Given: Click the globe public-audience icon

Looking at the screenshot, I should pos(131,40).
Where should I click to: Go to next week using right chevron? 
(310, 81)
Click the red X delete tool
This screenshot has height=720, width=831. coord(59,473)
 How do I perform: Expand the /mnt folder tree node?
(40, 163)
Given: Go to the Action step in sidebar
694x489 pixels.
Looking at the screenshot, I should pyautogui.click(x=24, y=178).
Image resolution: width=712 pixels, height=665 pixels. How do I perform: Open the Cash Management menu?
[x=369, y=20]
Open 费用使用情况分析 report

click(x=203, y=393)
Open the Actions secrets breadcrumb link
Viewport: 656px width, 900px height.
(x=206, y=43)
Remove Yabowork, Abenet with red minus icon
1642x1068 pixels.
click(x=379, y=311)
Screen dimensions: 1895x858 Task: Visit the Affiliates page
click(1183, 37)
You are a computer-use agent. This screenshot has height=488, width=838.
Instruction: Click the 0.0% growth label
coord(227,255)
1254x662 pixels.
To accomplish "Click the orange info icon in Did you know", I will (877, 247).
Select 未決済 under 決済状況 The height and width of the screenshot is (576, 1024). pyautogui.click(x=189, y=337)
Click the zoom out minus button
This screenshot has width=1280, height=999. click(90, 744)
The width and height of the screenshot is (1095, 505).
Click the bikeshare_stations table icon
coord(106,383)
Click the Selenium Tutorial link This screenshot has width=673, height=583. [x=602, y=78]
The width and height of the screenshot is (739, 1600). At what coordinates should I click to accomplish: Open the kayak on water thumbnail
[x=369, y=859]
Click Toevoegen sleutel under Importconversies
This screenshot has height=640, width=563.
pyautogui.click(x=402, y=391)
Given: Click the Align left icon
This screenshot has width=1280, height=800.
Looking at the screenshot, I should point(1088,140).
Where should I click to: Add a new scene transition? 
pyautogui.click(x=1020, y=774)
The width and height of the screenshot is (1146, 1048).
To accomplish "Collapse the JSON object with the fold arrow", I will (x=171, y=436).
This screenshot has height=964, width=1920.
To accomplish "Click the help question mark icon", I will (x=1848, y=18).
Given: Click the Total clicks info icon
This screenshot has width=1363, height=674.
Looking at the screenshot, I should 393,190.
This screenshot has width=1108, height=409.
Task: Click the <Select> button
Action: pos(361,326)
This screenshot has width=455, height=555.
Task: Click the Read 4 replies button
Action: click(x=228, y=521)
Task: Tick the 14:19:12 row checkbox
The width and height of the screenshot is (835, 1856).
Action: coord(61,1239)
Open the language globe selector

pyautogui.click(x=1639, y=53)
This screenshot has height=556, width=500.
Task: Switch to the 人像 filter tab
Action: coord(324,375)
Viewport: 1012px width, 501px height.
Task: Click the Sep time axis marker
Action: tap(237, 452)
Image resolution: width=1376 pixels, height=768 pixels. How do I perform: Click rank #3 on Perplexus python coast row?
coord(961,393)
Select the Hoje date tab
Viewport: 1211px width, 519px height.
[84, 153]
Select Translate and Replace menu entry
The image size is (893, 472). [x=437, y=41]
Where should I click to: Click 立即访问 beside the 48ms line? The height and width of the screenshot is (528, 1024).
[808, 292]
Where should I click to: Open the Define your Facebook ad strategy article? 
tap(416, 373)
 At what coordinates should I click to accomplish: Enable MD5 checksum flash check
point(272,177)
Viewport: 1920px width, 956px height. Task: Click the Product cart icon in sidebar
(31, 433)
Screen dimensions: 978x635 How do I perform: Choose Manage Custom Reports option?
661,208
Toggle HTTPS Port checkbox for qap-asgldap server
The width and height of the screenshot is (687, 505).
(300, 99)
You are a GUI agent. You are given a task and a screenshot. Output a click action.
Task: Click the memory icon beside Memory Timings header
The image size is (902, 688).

PROBLEM STATEMENT>
Only a number is expected here: the count of lines with the string "checkbox" in the material above.

YOUR RESPONSE>
2